– Joaquim Magalhães de Castro
I find it strange, now, after all these months, that Professor Yonten Dargye, during our conversation in one of the beautiful halls of the Library of Thimphu, had made no allusion to an evocative coin of the presence of Fr Joao Cabral in Bhutan with the face value of 300 ngultrum issued in 1994 by the authorities of his country. I came across it by chance, while doing a search on the internet. On one side of the said evocative coin we have in the foreground a bearded João Cabral with a stick in the hand pounding stony ground. In the background, another small figure, perhaps the same João Cabral, this time accompanied by a yak with a huge load on the back. As backdrop, a monastery in a series of mountainous peaks in what seems to me to be a representation of the famous “Tiger’s Nest,” the postal card par excellence of the Bhutanese tourism services. Here it says “Kingdom of Bhutan” (in English and Bhutanese) and “1994.”
On the other side, two dragons around a “vajra dorge,” the Tantric double cross also known simply as “Tibetan cross.” As for text, “John Cabral” and the dates of his birth, “1599,” and his passing away, “1669.”

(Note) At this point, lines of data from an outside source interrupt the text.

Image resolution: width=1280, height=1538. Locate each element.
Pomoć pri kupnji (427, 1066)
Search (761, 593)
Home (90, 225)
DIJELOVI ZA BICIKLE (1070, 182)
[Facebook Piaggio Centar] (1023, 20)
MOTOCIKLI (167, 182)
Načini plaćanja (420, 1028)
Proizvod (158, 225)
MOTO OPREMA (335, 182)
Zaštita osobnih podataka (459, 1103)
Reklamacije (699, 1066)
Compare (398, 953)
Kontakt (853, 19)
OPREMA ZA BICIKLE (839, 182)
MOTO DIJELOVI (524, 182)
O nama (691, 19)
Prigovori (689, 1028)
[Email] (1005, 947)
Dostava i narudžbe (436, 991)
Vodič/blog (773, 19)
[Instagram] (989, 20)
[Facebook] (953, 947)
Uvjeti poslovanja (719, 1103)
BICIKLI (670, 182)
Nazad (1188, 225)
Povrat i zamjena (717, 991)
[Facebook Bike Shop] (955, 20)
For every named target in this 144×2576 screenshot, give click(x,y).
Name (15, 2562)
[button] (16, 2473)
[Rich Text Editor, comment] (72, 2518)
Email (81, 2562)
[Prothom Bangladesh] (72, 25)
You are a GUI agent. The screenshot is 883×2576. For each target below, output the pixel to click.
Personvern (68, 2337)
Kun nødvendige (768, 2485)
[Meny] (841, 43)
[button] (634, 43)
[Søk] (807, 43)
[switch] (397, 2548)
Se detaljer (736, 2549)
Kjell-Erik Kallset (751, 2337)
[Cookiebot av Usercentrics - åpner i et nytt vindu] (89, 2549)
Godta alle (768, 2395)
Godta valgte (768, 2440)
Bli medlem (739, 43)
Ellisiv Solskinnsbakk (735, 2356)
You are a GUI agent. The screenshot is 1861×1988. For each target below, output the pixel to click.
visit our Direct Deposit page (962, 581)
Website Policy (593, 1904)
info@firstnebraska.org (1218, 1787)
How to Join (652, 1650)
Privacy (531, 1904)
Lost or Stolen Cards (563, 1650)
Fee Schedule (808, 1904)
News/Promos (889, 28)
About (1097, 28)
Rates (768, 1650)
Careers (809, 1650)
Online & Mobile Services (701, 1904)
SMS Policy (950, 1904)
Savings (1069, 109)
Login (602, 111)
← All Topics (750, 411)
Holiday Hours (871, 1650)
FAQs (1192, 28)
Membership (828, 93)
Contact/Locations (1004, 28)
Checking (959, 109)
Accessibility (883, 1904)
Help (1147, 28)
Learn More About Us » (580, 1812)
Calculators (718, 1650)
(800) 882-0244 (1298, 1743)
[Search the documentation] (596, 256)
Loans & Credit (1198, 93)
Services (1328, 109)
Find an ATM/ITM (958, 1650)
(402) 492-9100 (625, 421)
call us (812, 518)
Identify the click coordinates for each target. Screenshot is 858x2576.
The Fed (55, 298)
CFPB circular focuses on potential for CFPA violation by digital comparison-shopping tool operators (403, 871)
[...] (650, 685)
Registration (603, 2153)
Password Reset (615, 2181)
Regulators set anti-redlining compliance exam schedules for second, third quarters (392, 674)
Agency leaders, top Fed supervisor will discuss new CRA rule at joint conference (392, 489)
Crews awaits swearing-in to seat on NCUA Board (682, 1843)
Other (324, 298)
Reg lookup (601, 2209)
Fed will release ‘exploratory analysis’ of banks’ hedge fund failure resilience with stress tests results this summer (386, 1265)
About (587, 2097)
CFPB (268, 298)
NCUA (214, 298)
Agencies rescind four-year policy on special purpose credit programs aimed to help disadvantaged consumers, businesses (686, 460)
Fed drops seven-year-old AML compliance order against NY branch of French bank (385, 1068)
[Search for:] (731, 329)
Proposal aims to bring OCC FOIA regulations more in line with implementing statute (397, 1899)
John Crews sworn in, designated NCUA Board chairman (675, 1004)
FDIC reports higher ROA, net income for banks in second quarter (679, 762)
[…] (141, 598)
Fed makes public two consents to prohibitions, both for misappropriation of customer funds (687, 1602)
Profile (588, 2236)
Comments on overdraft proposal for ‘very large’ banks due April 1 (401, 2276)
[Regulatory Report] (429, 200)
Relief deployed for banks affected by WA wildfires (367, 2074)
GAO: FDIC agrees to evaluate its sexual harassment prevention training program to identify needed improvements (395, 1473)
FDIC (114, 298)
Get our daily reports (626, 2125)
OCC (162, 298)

In vain I sought similar currency, but dedicated to the confrere Estevao Cacela… In fact, the performance of the latter, in the specific case of the Bhutan mission, was more relevant than that of Cabral, who would live longer and embrace a greater geography. The history of João Cabral, one of the most traveled and multifaceted Jesuit missionaries in Asia, has yet to be studied properly.
In the course of my fruitless quest, I would nevertheless end up understanding the omission. It turns out that two years before the appearance of the coin, Nancy M Gettelman, a scholar of Buddhism, published in the Kailash magazine – edited in Kathmandu, Nepal – the translation of the letter that João Cabral wrote of Xigatsé in October 1627, which refers to his departure from Bhutan to the kingdom of Utsang in central Tibet, a letter accompanied by a very brief introduction where, moreover, I detected some inaccuracies. Kailash: Journal of Himalayan Studies is an academic publication printed on rice paper born in 1973 and dealing with themes of the history and anthropology of the Himalayan region. It is very difficult to find and only a handful of university libraries have copies of all the issues.